▶ [GOAL OF THE EXERCISE]:
Quote the entries below from the line with "You are a computer-use" through the line with "Instruction: Open the 5Y chart view", both ends included, and only those lines.

#### EXTRACTED INFORMATION

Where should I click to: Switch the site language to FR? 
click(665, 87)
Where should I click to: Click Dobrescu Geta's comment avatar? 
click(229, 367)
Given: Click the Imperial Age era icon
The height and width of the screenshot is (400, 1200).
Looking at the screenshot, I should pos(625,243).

########
#### EXTRACTED INFORMATION

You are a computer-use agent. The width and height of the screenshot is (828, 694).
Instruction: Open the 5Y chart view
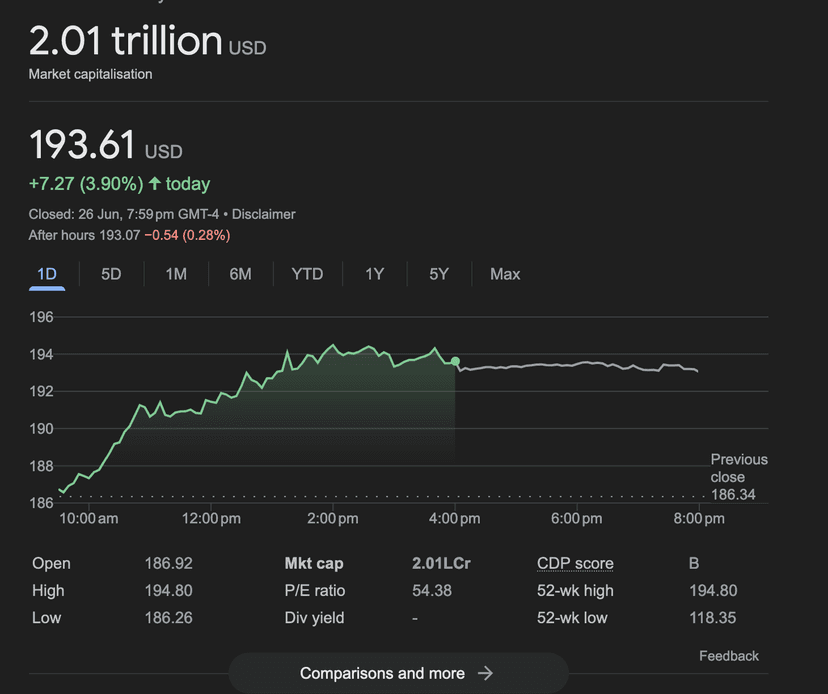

########

▶ [REPLY TO THE TASK]:
You are a computer-use agent. The width and height of the screenshot is (828, 694).
Instruction: Open the 5Y chart view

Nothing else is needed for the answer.